404 ERROR: The Object is Not Online
From November 11, 2010 until February 13, 2011, the Canadian Centre for Architecture, (CCA) presents the exhibition 404 ERROR: The Object is Not Online, a show that brings together questionably digitized materials with undoubtedly material digital systems.
Using materials from the extensive CCA collection, the exhibition takes an initial look at some limit cases of translation between materials and digital representation to reflect upon this process, and asks questions about the everyday experience of materials and ideas online.
Many museums, like the CCA, are making their collections accessible online and using the web as a new space for interaction. The poignancy of the show comes at a time when a museum – in contrast to the web – is often defined as a place where the physical presence of objects is the rule; where the copy is identified as the exception.
It was the inversion of this observation that interested Lev Bratishenko, CCA Senior Web Editor and Curator of the exhibition. “The internet is made of rules, in fact, its structure can only be changed by consensus. Online content abides by these rules, which can shape our understanding of it. This project questions some of our online habits and tries to offer new ways of thinking about the web.”
404 ERROR: The Object is Not Online explores some differences between seemingly limitless cyberspace and the museum, where presence and real space are essential. It draws attention to some patterns that emerge when physical and digital forms are placed side by side: for example texture, smell, weight, flavour and time are flattened together for the screen. Computers appear to instantaneously transform objects into images and meaning into information.
Bratishenko continues: “Given these patterns, it seems appropriate to ask whether technology can be considered merely as a tool; as a way of organizing ideas, or as something that redefines and enables activities that may shape new ways of thinking. Considered this way, its exploration and evaluation takes on a new urgency.”

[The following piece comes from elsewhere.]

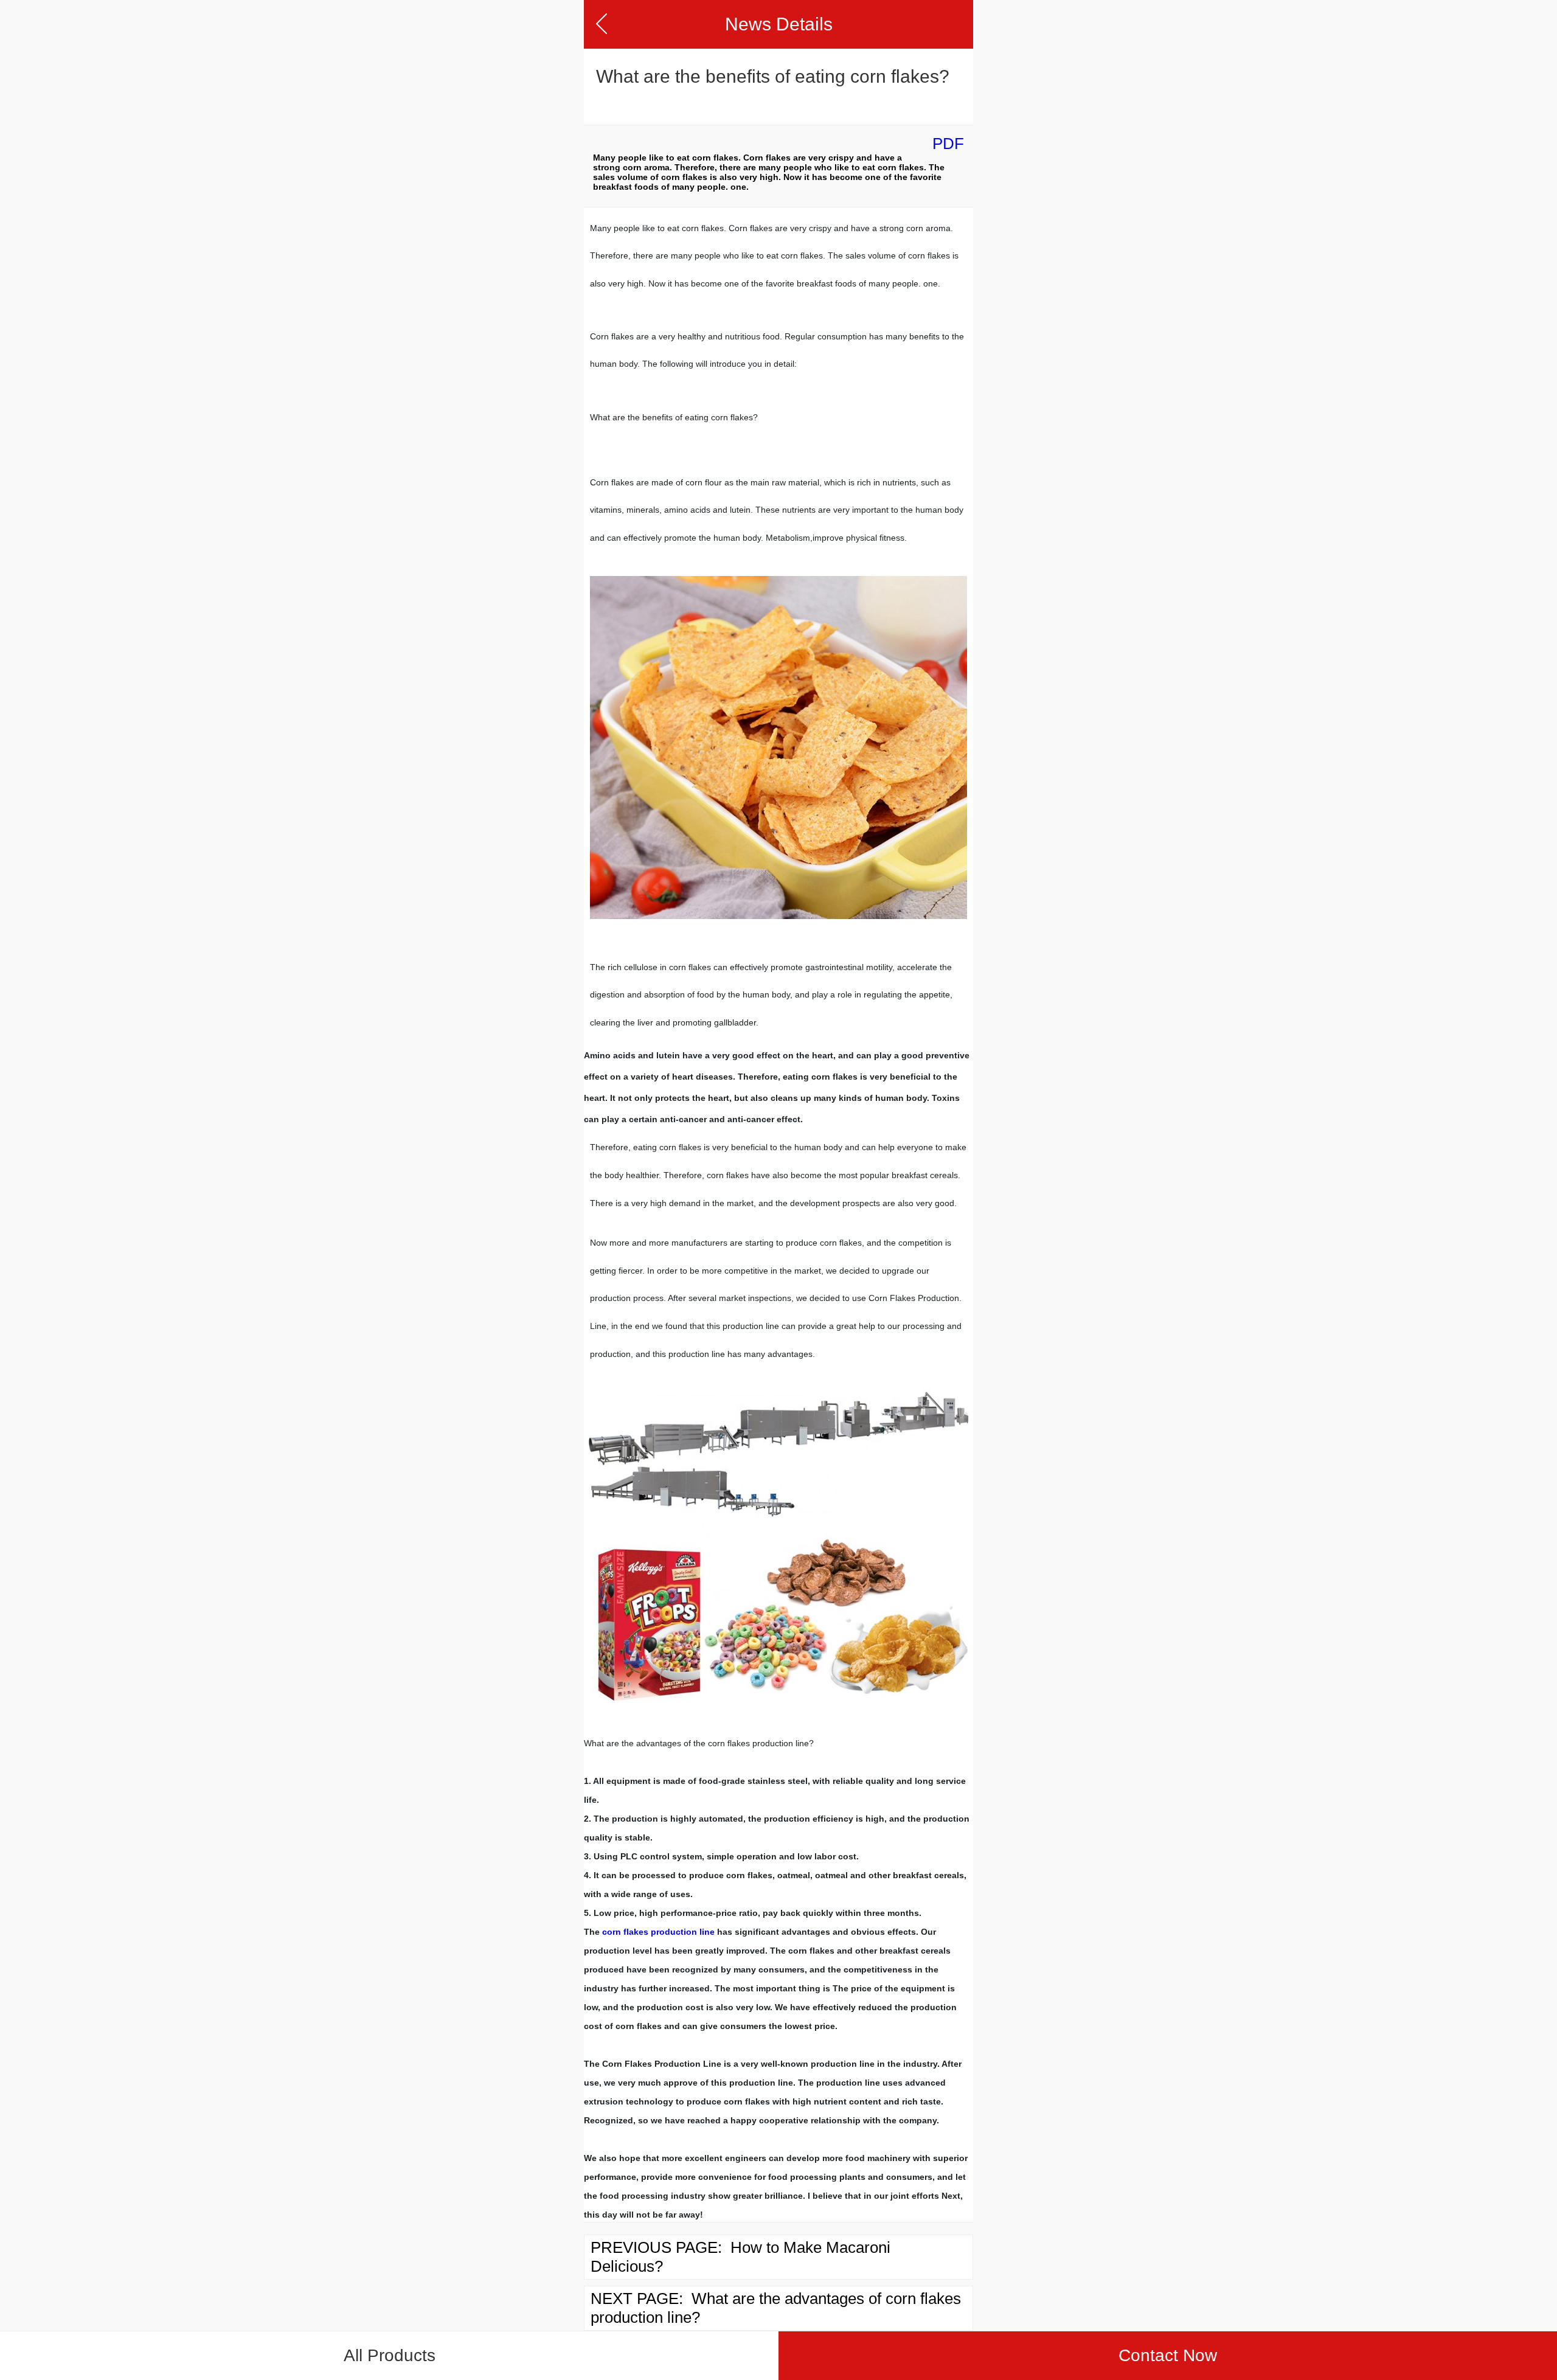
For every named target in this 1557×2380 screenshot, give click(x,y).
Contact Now (1167, 2355)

For this exhibition, Bratishenko will be accessible from the gallery space by chat at www.cca.qc.ca/* and by phone between 2:00pm and 5:00pm on Thursdays to discuss the exhibition with visitors and online users. For a short time the curator becomes a tangible reality, rather than a behind-the-scenes programmer.
Commenting on the exhibition, Mirko Zardini, CCA Director and Chief Curator said: “This exhibition, while extending the research-based experimental approach synonymous with the CCA, reflects upon a very engaging issue that is currently emerging within the field of architecture and beyond. At a time when content is being readily curated and thrust online by research institutions like the CCA, this exhibition draws attention to the importance of a certain intrinsic value that is present in both the online and the physical worlds.”
Presented in the CCA’s Octagonal Gallery and the Anteroom, the exhibition presents more than 40 objects from the CCA collection and content from the CCA’s own website. The show includes material from the archives of several architects including Peter Eisenman, John Hejduk, Greg Lynn, Aldo Rossi, Bruno Taut and Larry Richards.
Inside the Octagonal Gallery, visitors encounter a representation of the online world and witness online users interacting with objects on the table. Online users see live video of visitors in the gallery interacting with the same objects. The web and gallery meet on the table. The website is a live video feed from the gallery, it tracks the mouse cursors of online visitors and projects them onto the table where they are seen by real visitors.
In the Anteroom, the exhibition continues by looking at the materials of electronic systems including the building design and wires that carry information, and the conceptual design of data structures. There is a variety of content on display including books, prints drawings and photographs. The show includes both the smallest and largest objects from CCA’s collection and also includes a purpose-built machine for playing with a copy of one of the rarest objects in the collection.
The design of the exhibition and website were developed in collaboration with New York-based interactive and graphic designers, Rumors. www.rumors-studio.com
Lev Bratishenko is a writer, curator, and opera critic. He holds a degree in the History of Art from Yale University, and has written articles in magazines such as Mark and Cabinet. He is Senior Web Editor at the Canadian Centre for Architecture, where he has collaborated on exhibitions and publications including 1973: Sorry, Out of Gas, Actions: What You Can Do with The City, Speed Limits, Intermission: Films From a Heroic Future, and Journeys: How Travelling Fruit, Ideas and Buildings Rearrange our Environment.